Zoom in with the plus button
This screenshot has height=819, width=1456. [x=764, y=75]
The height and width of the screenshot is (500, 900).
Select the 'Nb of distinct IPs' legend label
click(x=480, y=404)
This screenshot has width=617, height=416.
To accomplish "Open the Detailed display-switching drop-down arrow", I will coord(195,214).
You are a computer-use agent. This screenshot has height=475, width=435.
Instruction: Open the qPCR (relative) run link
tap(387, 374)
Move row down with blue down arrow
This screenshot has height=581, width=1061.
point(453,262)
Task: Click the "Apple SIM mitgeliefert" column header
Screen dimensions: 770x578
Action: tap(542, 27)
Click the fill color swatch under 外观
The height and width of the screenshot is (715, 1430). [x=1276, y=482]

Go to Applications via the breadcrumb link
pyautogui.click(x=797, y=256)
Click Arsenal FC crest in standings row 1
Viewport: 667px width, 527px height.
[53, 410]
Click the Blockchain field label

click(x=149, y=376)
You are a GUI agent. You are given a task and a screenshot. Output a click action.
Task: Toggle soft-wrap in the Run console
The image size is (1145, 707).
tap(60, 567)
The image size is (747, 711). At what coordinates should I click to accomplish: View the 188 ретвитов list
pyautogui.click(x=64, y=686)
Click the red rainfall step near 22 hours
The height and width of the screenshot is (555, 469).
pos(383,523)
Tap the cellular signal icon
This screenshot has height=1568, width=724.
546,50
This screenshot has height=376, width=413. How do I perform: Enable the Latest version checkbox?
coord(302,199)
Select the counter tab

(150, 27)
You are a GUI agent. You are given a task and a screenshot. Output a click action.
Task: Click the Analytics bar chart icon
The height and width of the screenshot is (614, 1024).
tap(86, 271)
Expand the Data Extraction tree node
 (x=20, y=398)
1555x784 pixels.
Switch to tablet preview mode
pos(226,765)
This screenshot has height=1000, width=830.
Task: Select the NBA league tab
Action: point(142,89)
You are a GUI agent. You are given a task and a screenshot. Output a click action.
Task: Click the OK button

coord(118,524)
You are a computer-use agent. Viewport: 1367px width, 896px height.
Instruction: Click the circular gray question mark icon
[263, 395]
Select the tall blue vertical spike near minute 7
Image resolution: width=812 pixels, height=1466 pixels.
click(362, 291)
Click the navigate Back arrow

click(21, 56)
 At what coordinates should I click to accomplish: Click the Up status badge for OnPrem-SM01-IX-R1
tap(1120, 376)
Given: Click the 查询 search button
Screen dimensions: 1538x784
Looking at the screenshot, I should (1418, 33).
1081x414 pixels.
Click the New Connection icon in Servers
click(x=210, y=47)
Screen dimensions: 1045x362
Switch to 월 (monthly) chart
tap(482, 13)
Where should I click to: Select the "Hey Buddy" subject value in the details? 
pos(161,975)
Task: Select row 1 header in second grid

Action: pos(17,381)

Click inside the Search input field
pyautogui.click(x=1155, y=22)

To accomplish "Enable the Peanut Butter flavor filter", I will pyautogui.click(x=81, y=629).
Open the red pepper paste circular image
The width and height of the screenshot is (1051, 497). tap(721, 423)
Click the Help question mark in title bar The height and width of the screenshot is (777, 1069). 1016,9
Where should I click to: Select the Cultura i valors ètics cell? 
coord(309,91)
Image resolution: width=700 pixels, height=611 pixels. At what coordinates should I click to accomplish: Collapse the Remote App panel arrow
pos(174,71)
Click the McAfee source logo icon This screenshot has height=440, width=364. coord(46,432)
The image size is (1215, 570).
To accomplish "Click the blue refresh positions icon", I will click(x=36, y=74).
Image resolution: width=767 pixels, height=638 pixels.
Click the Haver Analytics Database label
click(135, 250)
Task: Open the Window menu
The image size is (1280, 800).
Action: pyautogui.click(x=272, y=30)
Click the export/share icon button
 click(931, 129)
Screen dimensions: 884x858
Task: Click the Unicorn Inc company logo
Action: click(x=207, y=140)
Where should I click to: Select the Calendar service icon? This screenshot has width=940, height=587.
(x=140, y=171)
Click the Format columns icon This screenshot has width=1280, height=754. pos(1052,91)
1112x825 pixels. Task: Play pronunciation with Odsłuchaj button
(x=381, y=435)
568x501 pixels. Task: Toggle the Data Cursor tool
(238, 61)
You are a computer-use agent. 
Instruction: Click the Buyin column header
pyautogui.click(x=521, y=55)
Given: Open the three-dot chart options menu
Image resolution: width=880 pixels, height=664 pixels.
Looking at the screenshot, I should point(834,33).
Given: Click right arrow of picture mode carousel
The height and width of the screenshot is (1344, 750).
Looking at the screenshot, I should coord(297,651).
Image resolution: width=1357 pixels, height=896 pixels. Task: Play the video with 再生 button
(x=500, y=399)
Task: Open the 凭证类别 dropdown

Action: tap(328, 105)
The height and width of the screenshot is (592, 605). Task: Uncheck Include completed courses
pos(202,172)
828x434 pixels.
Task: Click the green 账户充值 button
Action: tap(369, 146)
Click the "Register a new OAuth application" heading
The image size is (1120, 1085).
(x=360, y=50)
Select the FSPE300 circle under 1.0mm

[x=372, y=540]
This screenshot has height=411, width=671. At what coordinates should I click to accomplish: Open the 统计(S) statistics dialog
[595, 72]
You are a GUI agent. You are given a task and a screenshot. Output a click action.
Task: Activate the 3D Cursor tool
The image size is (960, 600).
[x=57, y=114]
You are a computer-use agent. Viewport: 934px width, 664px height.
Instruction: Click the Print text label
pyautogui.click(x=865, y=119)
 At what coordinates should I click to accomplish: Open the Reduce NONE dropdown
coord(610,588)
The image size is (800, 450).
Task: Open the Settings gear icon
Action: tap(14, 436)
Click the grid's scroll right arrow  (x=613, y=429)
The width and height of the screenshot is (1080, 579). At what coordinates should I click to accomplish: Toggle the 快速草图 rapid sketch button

__Task__. Print out the entire listing. Keep every line exact.

__Answer to this problem__.
Zoom in with the plus button
This screenshot has height=819, width=1456. [x=764, y=75]
The height and width of the screenshot is (500, 900).
Select the 'Nb of distinct IPs' legend label
click(x=480, y=404)
This screenshot has width=617, height=416.
To accomplish "Open the Detailed display-switching drop-down arrow", I will coord(195,214).
You are a computer-use agent. This screenshot has height=475, width=435.
Instruction: Open the qPCR (relative) run link
tap(387, 374)
Move row down with blue down arrow
This screenshot has height=581, width=1061.
point(453,262)
Task: Click the "Apple SIM mitgeliefert" column header
Screen dimensions: 770x578
Action: tap(542, 27)
Click the fill color swatch under 外观
The height and width of the screenshot is (715, 1430). [x=1276, y=482]

Go to Applications via the breadcrumb link
pyautogui.click(x=797, y=256)
Click Arsenal FC crest in standings row 1
Viewport: 667px width, 527px height.
[53, 410]
Click the Blockchain field label

click(x=149, y=376)
You are a GUI agent. You are given a task and a screenshot. Output a click action.
Task: Toggle soft-wrap in the Run console
The image size is (1145, 707).
tap(60, 567)
The image size is (747, 711). At what coordinates should I click to accomplish: View the 188 ретвитов list
pyautogui.click(x=64, y=686)
Click the red rainfall step near 22 hours
The height and width of the screenshot is (555, 469).
pos(383,523)
Tap the cellular signal icon
This screenshot has height=1568, width=724.
546,50
This screenshot has height=376, width=413. How do I perform: Enable the Latest version checkbox?
coord(302,199)
Select the counter tab

(150, 27)
You are a GUI agent. You are given a task and a screenshot. Output a click action.
Task: Click the Analytics bar chart icon
The height and width of the screenshot is (614, 1024).
tap(86, 271)
Expand the Data Extraction tree node
 (x=20, y=398)
1555x784 pixels.
Switch to tablet preview mode
pos(226,765)
This screenshot has height=1000, width=830.
Task: Select the NBA league tab
Action: point(142,89)
You are a GUI agent. You are given a task and a screenshot. Output a click action.
Task: Click the OK button

coord(118,524)
You are a computer-use agent. Viewport: 1367px width, 896px height.
Instruction: Click the circular gray question mark icon
[263, 395]
Select the tall blue vertical spike near minute 7
Image resolution: width=812 pixels, height=1466 pixels.
click(362, 291)
Click the navigate Back arrow

click(21, 56)
 At what coordinates should I click to accomplish: Click the Up status badge for OnPrem-SM01-IX-R1
tap(1120, 376)
Given: Click the 查询 search button
Screen dimensions: 1538x784
Looking at the screenshot, I should (1418, 33).
1081x414 pixels.
Click the New Connection icon in Servers
click(x=210, y=47)
Screen dimensions: 1045x362
Switch to 월 (monthly) chart
tap(482, 13)
Where should I click to: Select the "Hey Buddy" subject value in the details? 
pos(161,975)
Task: Select row 1 header in second grid

Action: pos(17,381)

Click inside the Search input field
pyautogui.click(x=1155, y=22)

To accomplish "Enable the Peanut Butter flavor filter", I will pyautogui.click(x=81, y=629).
Open the red pepper paste circular image
The width and height of the screenshot is (1051, 497). tap(721, 423)
Click the Help question mark in title bar The height and width of the screenshot is (777, 1069). 1016,9
Where should I click to: Select the Cultura i valors ètics cell? 
coord(309,91)
Image resolution: width=700 pixels, height=611 pixels. At what coordinates should I click to accomplish: Collapse the Remote App panel arrow
pos(174,71)
Click the McAfee source logo icon This screenshot has height=440, width=364. coord(46,432)
The image size is (1215, 570).
To accomplish "Click the blue refresh positions icon", I will click(x=36, y=74).
Image resolution: width=767 pixels, height=638 pixels.
Click the Haver Analytics Database label
click(135, 250)
Task: Open the Window menu
The image size is (1280, 800).
Action: pyautogui.click(x=272, y=30)
Click the export/share icon button
 click(931, 129)
Screen dimensions: 884x858
Task: Click the Unicorn Inc company logo
Action: click(x=207, y=140)
Where should I click to: Select the Calendar service icon? This screenshot has width=940, height=587.
(x=140, y=171)
Click the Format columns icon This screenshot has width=1280, height=754. pos(1052,91)
1112x825 pixels. Task: Play pronunciation with Odsłuchaj button
(x=381, y=435)
568x501 pixels. Task: Toggle the Data Cursor tool
(238, 61)
You are a computer-use agent. 
Instruction: Click the Buyin column header
pyautogui.click(x=521, y=55)
Given: Open the three-dot chart options menu
Image resolution: width=880 pixels, height=664 pixels.
Looking at the screenshot, I should point(834,33).
Given: Click right arrow of picture mode carousel
The height and width of the screenshot is (1344, 750).
Looking at the screenshot, I should coord(297,651).
Image resolution: width=1357 pixels, height=896 pixels. Task: Play the video with 再生 button
(x=500, y=399)
Task: Open the 凭证类别 dropdown

Action: tap(328, 105)
The height and width of the screenshot is (592, 605). Task: Uncheck Include completed courses
pos(202,172)
828x434 pixels.
Task: Click the green 账户充值 button
Action: tap(369, 146)
Click the "Register a new OAuth application" heading
The image size is (1120, 1085).
(x=360, y=50)
Select the FSPE300 circle under 1.0mm

[x=372, y=540]
This screenshot has height=411, width=671. At what coordinates should I click to accomplish: Open the 统计(S) statistics dialog
[595, 72]
You are a GUI agent. You are given a task and a screenshot. Output a click action.
Task: Activate the 3D Cursor tool
The image size is (960, 600).
[x=57, y=114]
You are a computer-use agent. Viewport: 934px width, 664px height.
Instruction: Click the Print text label
pyautogui.click(x=865, y=119)
 At what coordinates should I click to accomplish: Open the Reduce NONE dropdown
coord(610,588)
The image size is (800, 450).
Task: Open the Settings gear icon
Action: tap(14, 436)
Click the grid's scroll right arrow  (x=613, y=429)
The width and height of the screenshot is (1080, 579). At what coordinates should I click to accomplish: Toggle the 快速草图 rapid sketch button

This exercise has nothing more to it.